The most fundamental and spiritual and heart-melting aspect of unschooling (to me) is my interactions with my children. As their mother and friend and guide and mentor, I’m tuned to their mind, body and soul (the soul – that’s a big one for me!). What is it that they delight in, what is it that they find interesting, what frustrates them, what drains them, what inspires them – I strive to be mindful and aware. I pay heed to their being. I respect their space, their time, their opinion.
Sometimes, she needs an answer, often times, just a listening – without being offered a solution. And yet on certain occasions, she’ll just ask me plain and simple, “you tell me what should I do”. This may or may not be in a difficult situation. It may be as easy peasy as whether to have a sleep-over with a friend or not. A child who is growing up to be fiercely independent, with a mind and heart of her own, does not hesitate to seek my opinion when she feels like and does not feel the need to agree with me most of the times because she knows she can simply be. Very unique from me. She’s already carved out her own identity that looks very little like mine. Now, that’s a big big deal for a girl. It took me years before I could see myself unique from my mother’s image and identity. It took being a mother myself – twice in a span of nearly ten years -before I knew I’m totally different from her, and that there’s nothing wrong with it! On the contrary, it was something to celebrate. I am my own person. For some women that I know, it takes their mother’s passing away before they come to realize their unique identity.
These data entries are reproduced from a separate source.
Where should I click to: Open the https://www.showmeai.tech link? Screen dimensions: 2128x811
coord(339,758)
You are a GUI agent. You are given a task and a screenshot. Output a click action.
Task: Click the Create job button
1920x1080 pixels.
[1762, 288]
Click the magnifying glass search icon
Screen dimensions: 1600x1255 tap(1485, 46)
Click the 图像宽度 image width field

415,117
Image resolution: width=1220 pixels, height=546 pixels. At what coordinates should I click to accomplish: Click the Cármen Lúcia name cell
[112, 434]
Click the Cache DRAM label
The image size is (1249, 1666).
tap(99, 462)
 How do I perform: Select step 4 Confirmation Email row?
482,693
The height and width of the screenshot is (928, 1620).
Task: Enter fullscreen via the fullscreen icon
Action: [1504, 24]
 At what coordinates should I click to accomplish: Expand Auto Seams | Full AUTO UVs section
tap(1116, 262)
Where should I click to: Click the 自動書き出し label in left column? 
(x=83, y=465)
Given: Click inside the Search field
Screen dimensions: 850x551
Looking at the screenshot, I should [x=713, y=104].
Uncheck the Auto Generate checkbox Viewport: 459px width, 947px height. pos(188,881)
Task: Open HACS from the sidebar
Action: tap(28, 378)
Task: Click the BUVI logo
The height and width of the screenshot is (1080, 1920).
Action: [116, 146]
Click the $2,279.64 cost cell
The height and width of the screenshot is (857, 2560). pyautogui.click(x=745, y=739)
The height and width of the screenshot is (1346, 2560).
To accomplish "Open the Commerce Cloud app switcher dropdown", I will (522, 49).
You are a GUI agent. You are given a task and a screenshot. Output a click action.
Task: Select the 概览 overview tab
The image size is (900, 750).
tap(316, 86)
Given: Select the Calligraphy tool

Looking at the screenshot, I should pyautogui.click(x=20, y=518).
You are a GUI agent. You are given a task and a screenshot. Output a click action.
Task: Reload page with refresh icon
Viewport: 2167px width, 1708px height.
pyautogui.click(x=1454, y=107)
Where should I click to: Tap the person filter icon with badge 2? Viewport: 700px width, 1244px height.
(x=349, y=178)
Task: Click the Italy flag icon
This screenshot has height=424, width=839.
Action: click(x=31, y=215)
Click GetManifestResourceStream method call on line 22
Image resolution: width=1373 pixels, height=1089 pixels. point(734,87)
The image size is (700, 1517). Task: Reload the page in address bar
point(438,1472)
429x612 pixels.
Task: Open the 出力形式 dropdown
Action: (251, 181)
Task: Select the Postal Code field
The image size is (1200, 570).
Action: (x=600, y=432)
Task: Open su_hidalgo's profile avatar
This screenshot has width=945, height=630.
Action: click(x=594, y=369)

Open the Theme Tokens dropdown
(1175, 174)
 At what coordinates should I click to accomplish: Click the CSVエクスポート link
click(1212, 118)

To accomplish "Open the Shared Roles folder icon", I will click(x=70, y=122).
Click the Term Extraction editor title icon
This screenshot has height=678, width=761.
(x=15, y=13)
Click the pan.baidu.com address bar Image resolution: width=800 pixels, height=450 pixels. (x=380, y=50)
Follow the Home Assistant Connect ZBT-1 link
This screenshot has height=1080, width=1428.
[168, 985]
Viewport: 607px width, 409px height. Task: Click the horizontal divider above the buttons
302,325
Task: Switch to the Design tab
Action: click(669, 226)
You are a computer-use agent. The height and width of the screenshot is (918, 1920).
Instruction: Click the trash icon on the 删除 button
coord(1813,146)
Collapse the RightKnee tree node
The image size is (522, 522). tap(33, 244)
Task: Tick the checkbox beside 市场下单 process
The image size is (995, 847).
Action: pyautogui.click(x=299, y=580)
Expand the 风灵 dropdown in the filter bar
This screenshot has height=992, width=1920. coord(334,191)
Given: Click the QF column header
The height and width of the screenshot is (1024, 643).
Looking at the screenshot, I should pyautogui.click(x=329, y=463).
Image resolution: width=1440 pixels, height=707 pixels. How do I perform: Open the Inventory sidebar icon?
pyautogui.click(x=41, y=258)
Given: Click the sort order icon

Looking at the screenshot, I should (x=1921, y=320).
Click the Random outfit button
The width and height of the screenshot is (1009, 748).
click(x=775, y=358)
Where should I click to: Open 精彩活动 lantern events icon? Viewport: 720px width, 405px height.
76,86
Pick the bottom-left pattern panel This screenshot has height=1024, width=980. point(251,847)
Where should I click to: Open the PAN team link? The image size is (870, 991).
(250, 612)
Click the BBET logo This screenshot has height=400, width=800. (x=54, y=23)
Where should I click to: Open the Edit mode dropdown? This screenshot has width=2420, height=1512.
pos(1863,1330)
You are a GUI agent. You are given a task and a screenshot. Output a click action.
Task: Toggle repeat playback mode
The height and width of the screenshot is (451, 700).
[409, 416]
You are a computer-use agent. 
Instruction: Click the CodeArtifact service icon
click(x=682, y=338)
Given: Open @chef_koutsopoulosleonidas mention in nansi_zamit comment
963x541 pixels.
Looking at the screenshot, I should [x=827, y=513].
These girls of mine – they can lay bare their hearts and mind in front of me for they know they’ll still be accepted for who they are and loved no matter what.
Things are not done ‘to’ them in our house. Not to my nearly 11 years old. Not to my less than 3 years old.
I would love to meet a teacher who can treat my children this way; who can respect them for who they are. I know no one else can love them the way I will. But respect is critical. For Pari, most classes – be it dance, music, art etc – (with conventional teachers) have not worked beyond a class or two for the simple (but most critical) fact that they think children do not have a mind of their own. Not being used to their condescending, dismissing ways, she’s baffled as to how to ‘be’
The irony is, she’s not courageous enough to tell them, “I won’t take your crap” – the way she tells me when I forget my own true nature. With those bullying, insensitive adults, she’ll still nod her head and tag along but inside of her, she feels stifled and suffocated and out of place. She’s not the one to bow to adults who demand conformation – her soul feels caged but her mind is not bold enough to be her true self and reject such behaviour – the way she feels safe enough to do – with us.
If there’s a space where children can be with adults who are respected because they’re respecting of children – that would be ideal. But if that community I dream of is filled with adults who’re full of schoolish conditioning, are stuffed with ego and an ‘agenda’ to ‘teach’, it won’t work. Not for children who’ve grown up in a different environment where their interests (what they want to learn) are more important than what they ‘must’ learn and where their opinions are valued and they’re trusted to carve out their own unique learning paths.
If not, and it’s tough honestly to find such people, I feel the best place for my child to learn is in my company. Come to think of it, who else will put more effort in making sure she grows to her best possible potential? Who else will derive infinite joy from making her children’s days and moments as joyful, meaningful and fun as can be? Who else will have the time?
We have the time….
…to play cricket and football in the living room after we depart from the dining table…
…to spend the mornings lazily attending to little Sufiana’s soft toys (there are at least 10 of them!) because she wants her father to help them pee and poo and brush their teeth and give them a bath and pretend sadness over their fever or tooth ache and laugh over their jokes.
…to watch Pari practice her guitar. Watch not because I mean to applause or analyse but because I love watching her play with those sincere expressions in the eyes and the growing nimbleness of her fingers.
And then, when her fingers are sore, to watch her press those hardened finger tips.
….to warm that garlic paratha at 12 AM because I know her tummy must be rumbling. And then, express mock exasperation over why she wouldn’t tell me she’s hungry till I ask her! But then, this has now become a ritual of sorts…
The time to be in the moment and interact without hurrying, without being driven by the clock – is that not what we all need to truly unveil ourselves to each other, and to our own selves?